▶ [About this task] Begin at the line below that contains "Task: Switch to the New Icon 1 tab" and write out every line from there to the end of the entries, exactly.

Stored records:
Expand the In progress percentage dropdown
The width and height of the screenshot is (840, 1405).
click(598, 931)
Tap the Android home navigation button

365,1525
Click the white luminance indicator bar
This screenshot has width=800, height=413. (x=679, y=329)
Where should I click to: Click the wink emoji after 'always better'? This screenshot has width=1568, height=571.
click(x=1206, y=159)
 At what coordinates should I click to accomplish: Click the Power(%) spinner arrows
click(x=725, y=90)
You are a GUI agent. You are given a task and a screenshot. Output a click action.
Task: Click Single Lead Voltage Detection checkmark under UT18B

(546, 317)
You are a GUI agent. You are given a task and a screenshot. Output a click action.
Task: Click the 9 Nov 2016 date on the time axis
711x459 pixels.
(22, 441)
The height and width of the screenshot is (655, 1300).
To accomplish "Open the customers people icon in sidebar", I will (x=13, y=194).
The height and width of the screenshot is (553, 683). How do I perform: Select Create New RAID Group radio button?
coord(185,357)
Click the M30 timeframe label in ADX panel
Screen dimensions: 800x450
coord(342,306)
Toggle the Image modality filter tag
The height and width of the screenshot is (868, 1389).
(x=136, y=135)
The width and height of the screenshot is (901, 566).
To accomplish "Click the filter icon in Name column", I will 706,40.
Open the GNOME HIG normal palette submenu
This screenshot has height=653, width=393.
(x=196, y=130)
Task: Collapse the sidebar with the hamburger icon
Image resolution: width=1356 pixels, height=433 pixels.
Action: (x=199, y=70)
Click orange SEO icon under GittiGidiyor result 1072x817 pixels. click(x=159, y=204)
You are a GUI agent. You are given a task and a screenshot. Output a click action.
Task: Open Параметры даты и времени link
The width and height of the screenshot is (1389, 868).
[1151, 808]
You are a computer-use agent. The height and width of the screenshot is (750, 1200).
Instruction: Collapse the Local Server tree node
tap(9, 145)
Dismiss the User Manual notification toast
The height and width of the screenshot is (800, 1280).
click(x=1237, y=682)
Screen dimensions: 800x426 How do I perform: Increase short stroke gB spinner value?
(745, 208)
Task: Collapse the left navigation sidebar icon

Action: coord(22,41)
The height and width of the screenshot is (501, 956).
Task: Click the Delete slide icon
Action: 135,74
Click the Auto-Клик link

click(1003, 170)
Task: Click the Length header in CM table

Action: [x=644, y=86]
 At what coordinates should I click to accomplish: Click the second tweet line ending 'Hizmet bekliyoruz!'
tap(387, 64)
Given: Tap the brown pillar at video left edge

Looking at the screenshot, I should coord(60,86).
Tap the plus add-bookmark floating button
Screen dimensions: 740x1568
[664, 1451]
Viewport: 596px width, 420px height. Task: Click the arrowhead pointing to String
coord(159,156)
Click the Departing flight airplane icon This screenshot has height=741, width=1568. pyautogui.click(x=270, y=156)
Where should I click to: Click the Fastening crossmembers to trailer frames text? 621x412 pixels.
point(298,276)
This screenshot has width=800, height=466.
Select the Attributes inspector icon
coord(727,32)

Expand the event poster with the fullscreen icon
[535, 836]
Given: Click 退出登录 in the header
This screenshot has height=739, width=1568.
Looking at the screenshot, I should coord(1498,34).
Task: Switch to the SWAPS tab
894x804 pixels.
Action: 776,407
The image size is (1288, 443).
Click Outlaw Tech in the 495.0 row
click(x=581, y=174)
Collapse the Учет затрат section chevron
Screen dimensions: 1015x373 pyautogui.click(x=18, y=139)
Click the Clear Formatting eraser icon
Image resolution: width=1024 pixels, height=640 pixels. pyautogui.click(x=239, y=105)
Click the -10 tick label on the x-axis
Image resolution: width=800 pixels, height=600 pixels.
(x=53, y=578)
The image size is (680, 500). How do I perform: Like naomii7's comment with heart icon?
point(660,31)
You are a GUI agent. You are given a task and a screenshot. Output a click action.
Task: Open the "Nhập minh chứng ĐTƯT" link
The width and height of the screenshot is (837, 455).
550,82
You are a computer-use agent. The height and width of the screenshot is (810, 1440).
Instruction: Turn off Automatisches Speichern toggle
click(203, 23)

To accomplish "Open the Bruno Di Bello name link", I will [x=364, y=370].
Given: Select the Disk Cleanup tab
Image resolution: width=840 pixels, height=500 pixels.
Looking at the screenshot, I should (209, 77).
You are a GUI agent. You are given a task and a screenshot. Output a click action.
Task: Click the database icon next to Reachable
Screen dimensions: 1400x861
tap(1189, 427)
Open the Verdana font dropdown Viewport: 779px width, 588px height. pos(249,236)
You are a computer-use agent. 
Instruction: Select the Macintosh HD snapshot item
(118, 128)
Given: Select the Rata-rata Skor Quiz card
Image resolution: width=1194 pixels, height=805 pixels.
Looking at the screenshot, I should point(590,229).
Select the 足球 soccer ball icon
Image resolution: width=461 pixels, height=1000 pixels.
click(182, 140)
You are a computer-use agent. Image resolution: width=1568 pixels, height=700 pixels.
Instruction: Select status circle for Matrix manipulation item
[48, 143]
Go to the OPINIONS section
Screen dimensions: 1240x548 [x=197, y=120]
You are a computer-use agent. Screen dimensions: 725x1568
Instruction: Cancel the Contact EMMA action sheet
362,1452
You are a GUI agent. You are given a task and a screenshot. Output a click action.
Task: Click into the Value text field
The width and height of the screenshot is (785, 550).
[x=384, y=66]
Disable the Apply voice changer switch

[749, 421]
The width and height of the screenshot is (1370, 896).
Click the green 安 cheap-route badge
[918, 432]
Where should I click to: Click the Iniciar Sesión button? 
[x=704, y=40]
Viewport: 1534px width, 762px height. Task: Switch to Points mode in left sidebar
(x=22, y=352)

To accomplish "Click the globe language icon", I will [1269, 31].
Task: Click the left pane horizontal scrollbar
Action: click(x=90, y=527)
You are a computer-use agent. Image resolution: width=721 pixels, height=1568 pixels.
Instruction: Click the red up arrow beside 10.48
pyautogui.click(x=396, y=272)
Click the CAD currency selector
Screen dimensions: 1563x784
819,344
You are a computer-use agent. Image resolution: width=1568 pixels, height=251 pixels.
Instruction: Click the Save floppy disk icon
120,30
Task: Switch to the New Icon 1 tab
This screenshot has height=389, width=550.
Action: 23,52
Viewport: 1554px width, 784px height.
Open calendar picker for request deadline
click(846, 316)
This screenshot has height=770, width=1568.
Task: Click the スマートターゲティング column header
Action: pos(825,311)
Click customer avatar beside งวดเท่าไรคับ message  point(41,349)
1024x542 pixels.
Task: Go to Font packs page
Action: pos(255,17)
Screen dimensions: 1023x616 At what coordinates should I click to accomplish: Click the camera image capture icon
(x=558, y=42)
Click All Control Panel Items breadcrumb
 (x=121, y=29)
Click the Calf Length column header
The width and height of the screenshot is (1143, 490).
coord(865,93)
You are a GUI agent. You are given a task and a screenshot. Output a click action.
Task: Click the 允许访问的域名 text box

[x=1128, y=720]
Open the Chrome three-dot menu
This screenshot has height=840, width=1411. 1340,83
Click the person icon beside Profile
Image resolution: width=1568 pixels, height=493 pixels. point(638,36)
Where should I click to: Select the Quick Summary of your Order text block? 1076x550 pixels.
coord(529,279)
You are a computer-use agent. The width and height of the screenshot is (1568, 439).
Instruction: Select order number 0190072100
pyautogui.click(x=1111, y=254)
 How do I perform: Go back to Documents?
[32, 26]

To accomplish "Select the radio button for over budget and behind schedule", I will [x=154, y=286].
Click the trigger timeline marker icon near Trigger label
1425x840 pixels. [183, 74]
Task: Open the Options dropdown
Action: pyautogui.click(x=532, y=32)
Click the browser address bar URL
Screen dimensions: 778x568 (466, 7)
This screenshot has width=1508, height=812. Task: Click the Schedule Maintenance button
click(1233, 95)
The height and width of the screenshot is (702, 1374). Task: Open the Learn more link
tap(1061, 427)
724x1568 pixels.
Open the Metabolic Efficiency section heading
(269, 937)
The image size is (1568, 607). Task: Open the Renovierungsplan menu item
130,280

▶ [Exercise result]
Task: Switch to the New Icon 1 tab
This screenshot has height=389, width=550.
Action: 23,52
Viewport: 1554px width, 784px height.
Open calendar picker for request deadline
click(846, 316)
This screenshot has height=770, width=1568.
Task: Click the スマートターゲティング column header
Action: pos(825,311)
Click customer avatar beside งวดเท่าไรคับ message  point(41,349)
1024x542 pixels.
Task: Go to Font packs page
Action: pos(255,17)
Screen dimensions: 1023x616 At what coordinates should I click to accomplish: Click the camera image capture icon
(x=558, y=42)
Click All Control Panel Items breadcrumb
 (x=121, y=29)
Click the Calf Length column header
The width and height of the screenshot is (1143, 490).
coord(865,93)
You are a GUI agent. You are given a task and a screenshot. Output a click action.
Task: Click the 允许访问的域名 text box

[x=1128, y=720]
Open the Chrome three-dot menu
This screenshot has height=840, width=1411. 1340,83
Click the person icon beside Profile
Image resolution: width=1568 pixels, height=493 pixels. point(638,36)
Where should I click to: Select the Quick Summary of your Order text block? 1076x550 pixels.
coord(529,279)
You are a computer-use agent. The width and height of the screenshot is (1568, 439).
Instruction: Select order number 0190072100
pyautogui.click(x=1111, y=254)
 How do I perform: Go back to Documents?
[32, 26]

To accomplish "Select the radio button for over budget and behind schedule", I will [x=154, y=286].
Click the trigger timeline marker icon near Trigger label
1425x840 pixels. [183, 74]
Task: Open the Options dropdown
Action: pyautogui.click(x=532, y=32)
Click the browser address bar URL
Screen dimensions: 778x568 (466, 7)
This screenshot has width=1508, height=812. Task: Click the Schedule Maintenance button
click(1233, 95)
The height and width of the screenshot is (702, 1374). Task: Open the Learn more link
tap(1061, 427)
724x1568 pixels.
Open the Metabolic Efficiency section heading
(269, 937)
The image size is (1568, 607). Task: Open the Renovierungsplan menu item
130,280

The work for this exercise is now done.